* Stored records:
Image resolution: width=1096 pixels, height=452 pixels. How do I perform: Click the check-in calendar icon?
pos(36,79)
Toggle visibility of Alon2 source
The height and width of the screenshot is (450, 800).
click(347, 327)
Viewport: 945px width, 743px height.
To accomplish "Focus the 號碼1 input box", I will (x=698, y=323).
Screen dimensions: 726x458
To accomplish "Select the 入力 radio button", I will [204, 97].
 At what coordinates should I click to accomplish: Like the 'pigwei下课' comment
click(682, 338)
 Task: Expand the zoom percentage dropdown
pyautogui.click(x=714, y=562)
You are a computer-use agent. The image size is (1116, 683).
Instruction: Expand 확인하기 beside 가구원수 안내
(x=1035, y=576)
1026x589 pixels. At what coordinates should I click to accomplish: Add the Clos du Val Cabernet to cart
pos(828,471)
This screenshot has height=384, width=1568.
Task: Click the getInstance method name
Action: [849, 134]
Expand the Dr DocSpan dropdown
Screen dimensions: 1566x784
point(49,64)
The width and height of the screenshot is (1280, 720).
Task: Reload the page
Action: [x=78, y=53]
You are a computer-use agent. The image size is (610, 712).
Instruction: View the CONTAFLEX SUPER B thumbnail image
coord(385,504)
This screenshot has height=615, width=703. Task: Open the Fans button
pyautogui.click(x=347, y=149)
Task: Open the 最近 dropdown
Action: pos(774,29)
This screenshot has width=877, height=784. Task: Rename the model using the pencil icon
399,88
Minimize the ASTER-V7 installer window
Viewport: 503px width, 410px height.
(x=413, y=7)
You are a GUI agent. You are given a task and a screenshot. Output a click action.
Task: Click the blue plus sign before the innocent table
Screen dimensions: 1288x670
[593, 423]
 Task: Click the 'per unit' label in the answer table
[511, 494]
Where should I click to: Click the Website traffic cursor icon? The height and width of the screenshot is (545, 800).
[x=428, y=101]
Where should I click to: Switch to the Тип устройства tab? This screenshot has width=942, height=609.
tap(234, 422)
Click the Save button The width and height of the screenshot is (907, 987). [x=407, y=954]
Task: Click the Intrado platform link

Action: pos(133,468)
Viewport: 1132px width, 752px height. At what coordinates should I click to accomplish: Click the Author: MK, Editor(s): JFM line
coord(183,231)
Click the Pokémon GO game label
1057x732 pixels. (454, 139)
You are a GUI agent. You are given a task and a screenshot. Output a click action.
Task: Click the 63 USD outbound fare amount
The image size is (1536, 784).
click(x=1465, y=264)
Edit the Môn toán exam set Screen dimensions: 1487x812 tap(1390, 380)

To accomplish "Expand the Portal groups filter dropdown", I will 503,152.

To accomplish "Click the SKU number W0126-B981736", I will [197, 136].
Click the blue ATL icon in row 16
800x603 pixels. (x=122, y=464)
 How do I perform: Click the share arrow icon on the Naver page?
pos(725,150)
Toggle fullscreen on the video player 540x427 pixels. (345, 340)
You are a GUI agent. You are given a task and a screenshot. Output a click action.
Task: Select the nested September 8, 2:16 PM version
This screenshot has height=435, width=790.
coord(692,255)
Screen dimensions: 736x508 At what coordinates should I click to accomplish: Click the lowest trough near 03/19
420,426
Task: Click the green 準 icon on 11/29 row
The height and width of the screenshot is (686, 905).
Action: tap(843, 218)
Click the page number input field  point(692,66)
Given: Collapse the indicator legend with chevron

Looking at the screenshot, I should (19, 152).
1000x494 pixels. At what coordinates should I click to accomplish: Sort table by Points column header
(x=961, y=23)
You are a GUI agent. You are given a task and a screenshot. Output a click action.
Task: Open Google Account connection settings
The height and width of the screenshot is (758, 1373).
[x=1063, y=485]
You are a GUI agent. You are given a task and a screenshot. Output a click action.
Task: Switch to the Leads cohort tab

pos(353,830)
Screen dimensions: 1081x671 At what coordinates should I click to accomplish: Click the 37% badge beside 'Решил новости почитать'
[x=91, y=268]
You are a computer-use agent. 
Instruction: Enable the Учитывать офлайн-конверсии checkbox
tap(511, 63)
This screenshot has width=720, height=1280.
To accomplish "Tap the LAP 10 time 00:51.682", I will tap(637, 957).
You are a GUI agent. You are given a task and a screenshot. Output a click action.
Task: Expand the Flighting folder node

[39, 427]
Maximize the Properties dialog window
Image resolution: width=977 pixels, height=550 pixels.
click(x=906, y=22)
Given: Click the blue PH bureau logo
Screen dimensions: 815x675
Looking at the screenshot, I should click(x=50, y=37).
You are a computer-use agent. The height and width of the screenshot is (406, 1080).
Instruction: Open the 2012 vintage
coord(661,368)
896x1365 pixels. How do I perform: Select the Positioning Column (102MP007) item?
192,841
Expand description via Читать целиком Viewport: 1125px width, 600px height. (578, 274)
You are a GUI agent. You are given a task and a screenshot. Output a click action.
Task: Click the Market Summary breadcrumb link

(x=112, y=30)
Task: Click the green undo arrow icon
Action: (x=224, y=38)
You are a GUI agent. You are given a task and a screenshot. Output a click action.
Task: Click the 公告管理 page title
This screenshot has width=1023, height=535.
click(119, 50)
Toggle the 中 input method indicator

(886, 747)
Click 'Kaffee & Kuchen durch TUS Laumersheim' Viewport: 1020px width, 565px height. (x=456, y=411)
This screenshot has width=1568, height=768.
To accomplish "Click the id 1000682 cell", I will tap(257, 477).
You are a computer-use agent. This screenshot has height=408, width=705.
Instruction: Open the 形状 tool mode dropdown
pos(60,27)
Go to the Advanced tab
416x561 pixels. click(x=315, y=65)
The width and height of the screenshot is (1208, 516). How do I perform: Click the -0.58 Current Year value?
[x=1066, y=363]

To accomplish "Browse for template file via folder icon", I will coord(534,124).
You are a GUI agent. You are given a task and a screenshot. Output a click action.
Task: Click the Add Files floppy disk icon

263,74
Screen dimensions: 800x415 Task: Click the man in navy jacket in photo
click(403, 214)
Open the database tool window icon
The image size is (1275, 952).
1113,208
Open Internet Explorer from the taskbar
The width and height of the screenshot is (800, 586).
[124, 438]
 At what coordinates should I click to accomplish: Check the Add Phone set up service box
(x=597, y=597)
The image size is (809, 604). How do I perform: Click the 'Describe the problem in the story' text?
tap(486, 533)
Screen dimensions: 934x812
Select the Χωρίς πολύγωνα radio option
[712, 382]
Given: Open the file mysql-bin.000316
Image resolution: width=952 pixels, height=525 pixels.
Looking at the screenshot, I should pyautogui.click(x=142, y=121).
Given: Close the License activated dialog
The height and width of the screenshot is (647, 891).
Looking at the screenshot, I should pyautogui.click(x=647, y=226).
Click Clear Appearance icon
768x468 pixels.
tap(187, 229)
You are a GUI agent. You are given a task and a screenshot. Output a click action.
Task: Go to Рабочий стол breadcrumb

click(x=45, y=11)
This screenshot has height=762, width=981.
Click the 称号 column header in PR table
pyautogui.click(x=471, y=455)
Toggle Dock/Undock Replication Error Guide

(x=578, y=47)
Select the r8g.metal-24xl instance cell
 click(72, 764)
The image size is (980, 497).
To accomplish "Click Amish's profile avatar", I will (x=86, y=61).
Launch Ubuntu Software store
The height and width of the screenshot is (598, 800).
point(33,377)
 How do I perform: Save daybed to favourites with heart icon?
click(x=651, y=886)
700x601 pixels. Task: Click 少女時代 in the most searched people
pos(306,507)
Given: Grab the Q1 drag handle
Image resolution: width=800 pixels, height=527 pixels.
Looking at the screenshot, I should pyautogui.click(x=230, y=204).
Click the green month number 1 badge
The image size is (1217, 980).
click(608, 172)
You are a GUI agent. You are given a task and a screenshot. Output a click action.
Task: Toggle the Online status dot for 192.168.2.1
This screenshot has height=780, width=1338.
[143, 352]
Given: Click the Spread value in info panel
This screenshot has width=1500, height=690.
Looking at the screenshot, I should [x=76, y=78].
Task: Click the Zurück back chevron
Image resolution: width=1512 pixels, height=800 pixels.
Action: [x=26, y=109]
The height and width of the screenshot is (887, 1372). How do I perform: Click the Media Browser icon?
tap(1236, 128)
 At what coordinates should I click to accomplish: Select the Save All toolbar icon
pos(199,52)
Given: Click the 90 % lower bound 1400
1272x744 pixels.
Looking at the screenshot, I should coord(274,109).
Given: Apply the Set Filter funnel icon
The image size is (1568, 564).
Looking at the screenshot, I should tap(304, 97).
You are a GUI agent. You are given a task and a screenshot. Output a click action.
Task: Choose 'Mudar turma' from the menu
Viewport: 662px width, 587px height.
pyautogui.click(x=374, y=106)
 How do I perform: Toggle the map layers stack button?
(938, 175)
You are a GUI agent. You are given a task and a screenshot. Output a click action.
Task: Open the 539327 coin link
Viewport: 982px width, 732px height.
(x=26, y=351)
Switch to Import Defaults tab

* What you should do:
Where does the word "window" occur in the data? Copy every line that has it.

* Result of this exercise:
Minimize the ASTER-V7 installer window
Maximize the Properties dialog window
Open the database tool window icon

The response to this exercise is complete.